## THE PROBLEM
When you reach the line containing "Undo the last edit" in the entries below, begin reproducing lines exactly, and stop once the line containing "You are a computer-use agent. Image" is done.

## MATERIAL SHOWN
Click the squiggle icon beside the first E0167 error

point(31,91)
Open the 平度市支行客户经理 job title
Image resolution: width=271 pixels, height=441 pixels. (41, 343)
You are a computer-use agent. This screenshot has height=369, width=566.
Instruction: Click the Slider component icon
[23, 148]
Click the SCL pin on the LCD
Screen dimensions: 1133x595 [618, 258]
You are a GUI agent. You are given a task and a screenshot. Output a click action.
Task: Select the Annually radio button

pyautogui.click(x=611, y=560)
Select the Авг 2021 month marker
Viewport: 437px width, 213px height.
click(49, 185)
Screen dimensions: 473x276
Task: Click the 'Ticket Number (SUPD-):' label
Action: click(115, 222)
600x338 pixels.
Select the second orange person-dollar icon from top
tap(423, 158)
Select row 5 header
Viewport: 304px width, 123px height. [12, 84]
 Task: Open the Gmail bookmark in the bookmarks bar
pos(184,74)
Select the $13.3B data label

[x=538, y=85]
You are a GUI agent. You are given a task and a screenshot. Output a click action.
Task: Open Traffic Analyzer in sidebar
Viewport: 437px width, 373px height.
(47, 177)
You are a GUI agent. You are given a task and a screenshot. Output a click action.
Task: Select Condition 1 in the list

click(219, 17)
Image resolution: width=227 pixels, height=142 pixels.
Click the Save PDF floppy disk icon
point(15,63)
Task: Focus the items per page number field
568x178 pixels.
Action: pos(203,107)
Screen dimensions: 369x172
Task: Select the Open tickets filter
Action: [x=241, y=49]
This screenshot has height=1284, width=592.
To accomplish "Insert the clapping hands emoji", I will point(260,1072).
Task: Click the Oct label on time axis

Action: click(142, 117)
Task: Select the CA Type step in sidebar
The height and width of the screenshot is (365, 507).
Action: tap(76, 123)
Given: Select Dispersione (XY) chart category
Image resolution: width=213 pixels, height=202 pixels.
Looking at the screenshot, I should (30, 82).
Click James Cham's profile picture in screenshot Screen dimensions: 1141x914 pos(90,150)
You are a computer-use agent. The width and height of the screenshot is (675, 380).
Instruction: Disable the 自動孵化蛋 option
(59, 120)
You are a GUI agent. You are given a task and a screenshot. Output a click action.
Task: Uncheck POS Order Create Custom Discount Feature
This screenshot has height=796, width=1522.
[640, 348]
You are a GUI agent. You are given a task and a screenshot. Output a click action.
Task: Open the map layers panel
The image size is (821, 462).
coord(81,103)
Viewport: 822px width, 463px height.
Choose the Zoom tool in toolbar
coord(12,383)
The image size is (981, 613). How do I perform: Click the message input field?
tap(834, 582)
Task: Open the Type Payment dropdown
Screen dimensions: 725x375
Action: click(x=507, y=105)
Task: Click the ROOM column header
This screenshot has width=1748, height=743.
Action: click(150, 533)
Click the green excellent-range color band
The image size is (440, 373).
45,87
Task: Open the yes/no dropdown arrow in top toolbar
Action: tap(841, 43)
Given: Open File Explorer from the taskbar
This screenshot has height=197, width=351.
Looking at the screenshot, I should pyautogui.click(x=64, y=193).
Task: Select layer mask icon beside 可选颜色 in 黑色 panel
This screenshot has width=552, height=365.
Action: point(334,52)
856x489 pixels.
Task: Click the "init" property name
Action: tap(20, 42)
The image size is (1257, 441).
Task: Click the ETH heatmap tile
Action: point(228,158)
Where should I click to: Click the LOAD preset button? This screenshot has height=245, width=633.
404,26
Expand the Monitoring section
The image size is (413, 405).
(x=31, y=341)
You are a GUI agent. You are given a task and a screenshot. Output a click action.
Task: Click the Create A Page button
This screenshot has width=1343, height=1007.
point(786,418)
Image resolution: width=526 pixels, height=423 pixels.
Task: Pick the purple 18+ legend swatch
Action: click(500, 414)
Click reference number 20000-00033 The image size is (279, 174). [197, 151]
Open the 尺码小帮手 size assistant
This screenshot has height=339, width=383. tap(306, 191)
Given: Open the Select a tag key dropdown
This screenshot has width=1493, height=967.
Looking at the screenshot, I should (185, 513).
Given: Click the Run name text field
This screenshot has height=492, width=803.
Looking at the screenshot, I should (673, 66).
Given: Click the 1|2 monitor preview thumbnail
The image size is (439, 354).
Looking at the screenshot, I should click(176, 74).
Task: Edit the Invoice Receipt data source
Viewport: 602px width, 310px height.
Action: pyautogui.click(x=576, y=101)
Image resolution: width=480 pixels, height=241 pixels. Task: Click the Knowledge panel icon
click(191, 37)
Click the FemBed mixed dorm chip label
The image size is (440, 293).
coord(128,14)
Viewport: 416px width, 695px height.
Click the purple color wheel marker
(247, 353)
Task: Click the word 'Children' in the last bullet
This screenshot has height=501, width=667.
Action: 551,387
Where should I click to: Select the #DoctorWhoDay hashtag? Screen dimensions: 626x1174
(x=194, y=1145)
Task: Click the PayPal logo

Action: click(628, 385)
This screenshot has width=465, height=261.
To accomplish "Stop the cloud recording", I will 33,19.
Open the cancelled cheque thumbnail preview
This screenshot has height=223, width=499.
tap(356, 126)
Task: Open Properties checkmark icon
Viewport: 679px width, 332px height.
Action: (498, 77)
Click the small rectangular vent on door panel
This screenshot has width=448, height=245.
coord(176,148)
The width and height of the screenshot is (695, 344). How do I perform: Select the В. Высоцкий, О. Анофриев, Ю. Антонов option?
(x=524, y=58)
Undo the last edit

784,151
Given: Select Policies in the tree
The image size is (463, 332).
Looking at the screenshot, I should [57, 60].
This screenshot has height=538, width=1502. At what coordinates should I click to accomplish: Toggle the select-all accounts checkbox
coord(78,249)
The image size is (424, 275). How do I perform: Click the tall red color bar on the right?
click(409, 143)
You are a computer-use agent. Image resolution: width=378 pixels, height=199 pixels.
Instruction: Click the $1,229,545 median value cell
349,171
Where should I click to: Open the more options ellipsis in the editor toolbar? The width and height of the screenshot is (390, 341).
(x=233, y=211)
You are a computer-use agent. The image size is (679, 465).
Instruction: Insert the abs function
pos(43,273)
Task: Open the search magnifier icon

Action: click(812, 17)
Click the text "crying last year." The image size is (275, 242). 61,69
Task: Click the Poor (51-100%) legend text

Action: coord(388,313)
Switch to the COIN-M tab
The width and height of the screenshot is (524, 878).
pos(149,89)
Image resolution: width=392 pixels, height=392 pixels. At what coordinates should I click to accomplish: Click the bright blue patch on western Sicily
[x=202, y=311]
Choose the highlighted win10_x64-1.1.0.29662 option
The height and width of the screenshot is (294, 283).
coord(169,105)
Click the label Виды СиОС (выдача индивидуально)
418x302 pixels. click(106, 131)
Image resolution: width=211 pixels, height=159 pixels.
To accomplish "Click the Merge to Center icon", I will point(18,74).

## SOLUTION TO THE EXERCISE
Undo the last edit

784,151
Given: Select Policies in the tree
The image size is (463, 332).
Looking at the screenshot, I should [57, 60].
This screenshot has height=538, width=1502. At what coordinates should I click to accomplish: Toggle the select-all accounts checkbox
coord(78,249)
The image size is (424, 275). How do I perform: Click the tall red color bar on the right?
click(409, 143)
You are a computer-use agent. Image resolution: width=378 pixels, height=199 pixels.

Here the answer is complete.